As for internal storage the Vita comes in 8GB and 16GB iterations.
The Vita’s battery life doesn’t compare favourably to the like of the iPad, although that comparison is slightly unfair, because while its five hours seem meagre in that company, they surpass the Nintendo 3DS’s four(ish) hours.
Software
The Vita’s OS seems a tad incongruous compared to its design. While, thankfully, it doesn’t fall into the skeuomorphic trap, it is nevertheless noticeably, erm, cutesy.
Others have pointed out that this is probably due to two things: number a) it’s the same OS skin used on the Japanese device, where the cute design trope is far more common, and letter two) its desperately trying to avoid incurring the wroth of litigious electronics companies.
Aesthetics aside, the OS is perfectly workable, and most-importantly intuitive. The peripheral functionality, web-browsing, photos and media, are very much that.
The 0.3MP camera is unlikely to be the best snapper you’ve got on your person at any one time, and the process to get films and music you already own on to the Vita isn’t as simple as it could be.
Vita’s web-browser experience is surprisingly quite poor, there’s no support for flash or HTML 5, making in the browsing experience quite flat.

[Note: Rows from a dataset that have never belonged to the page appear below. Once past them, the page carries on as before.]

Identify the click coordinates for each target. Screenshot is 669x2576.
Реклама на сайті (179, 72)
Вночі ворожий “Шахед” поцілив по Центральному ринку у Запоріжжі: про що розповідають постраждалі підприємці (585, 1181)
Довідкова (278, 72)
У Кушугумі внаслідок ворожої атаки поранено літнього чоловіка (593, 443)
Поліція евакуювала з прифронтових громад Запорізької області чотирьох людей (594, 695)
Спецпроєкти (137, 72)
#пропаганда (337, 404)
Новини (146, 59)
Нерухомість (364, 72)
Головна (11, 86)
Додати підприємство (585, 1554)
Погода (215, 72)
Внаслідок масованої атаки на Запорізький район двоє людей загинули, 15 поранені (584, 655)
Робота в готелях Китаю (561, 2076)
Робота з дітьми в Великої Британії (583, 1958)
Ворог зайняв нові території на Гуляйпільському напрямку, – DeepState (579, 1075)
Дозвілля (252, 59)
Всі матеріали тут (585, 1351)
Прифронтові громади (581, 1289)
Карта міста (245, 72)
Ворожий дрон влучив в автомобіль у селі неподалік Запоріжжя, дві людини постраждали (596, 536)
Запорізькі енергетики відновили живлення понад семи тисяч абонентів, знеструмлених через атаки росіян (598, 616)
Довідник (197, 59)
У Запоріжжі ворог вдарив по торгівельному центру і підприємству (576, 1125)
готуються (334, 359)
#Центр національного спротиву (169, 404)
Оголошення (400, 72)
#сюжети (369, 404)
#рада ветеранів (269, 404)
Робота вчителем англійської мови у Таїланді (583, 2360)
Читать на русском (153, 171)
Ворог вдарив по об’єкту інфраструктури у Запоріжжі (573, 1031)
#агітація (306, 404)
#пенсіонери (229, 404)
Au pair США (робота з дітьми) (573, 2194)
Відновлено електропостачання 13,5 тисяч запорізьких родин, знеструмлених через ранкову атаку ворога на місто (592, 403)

However, stand-alone apps for most of your web-faves, Facebook, Twitter etc, are well-implemented and work better than most mobile apps.
Gaming
And low, finally, the most important bit: the gaming.
While loading times approach irksome lengths, once loaded you can pop in and out of games at will.

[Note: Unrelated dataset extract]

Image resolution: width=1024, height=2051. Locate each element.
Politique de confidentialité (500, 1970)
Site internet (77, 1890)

The first game I fired up was future racer stalwart Wipeout 2048, and the processing power soon becomes overwhelmingly evident. The pace and clarity of the graphics is like nothing I’ve seen on a mobile console before.

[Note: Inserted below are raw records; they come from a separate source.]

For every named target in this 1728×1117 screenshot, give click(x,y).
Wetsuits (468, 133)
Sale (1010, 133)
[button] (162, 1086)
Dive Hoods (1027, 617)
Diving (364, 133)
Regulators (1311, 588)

But it isn’t until I take on Unchartered that the true power and brilliance of the Vita becomes apparent.
How can I put this? I started playing the game, the next thing, it was four hours later.
Engrossing doesn’t cover it. I completely forgot I was playing the game on a handheld console, which I hadn’t realised, is basically the biggest compliment you can pay to a handheld.
I was just gaming.
Three years ago, I opted out of console gaming, I just couldn’t afford it. For people such as myself who miss console gaming but probably wouldn’t be tempted back into it until the newest generation of consoles hit the shelves, the Vita is a perfect substitute.
Mobile gaming has come on in leaps and bounds in recent years, and while the quality of titles available on iOS and Android is alway improving, there remains a chronic lack of the depth to the gaming experience.
Titles such as Angry Birds, fundamentally a really dull game, achieve astronomical success just by exploiting human addictive tendencies, and are consequently hailed the future of gaming by people who’ve haven’t been near a game console since their cousin’s had a Sega Saturn.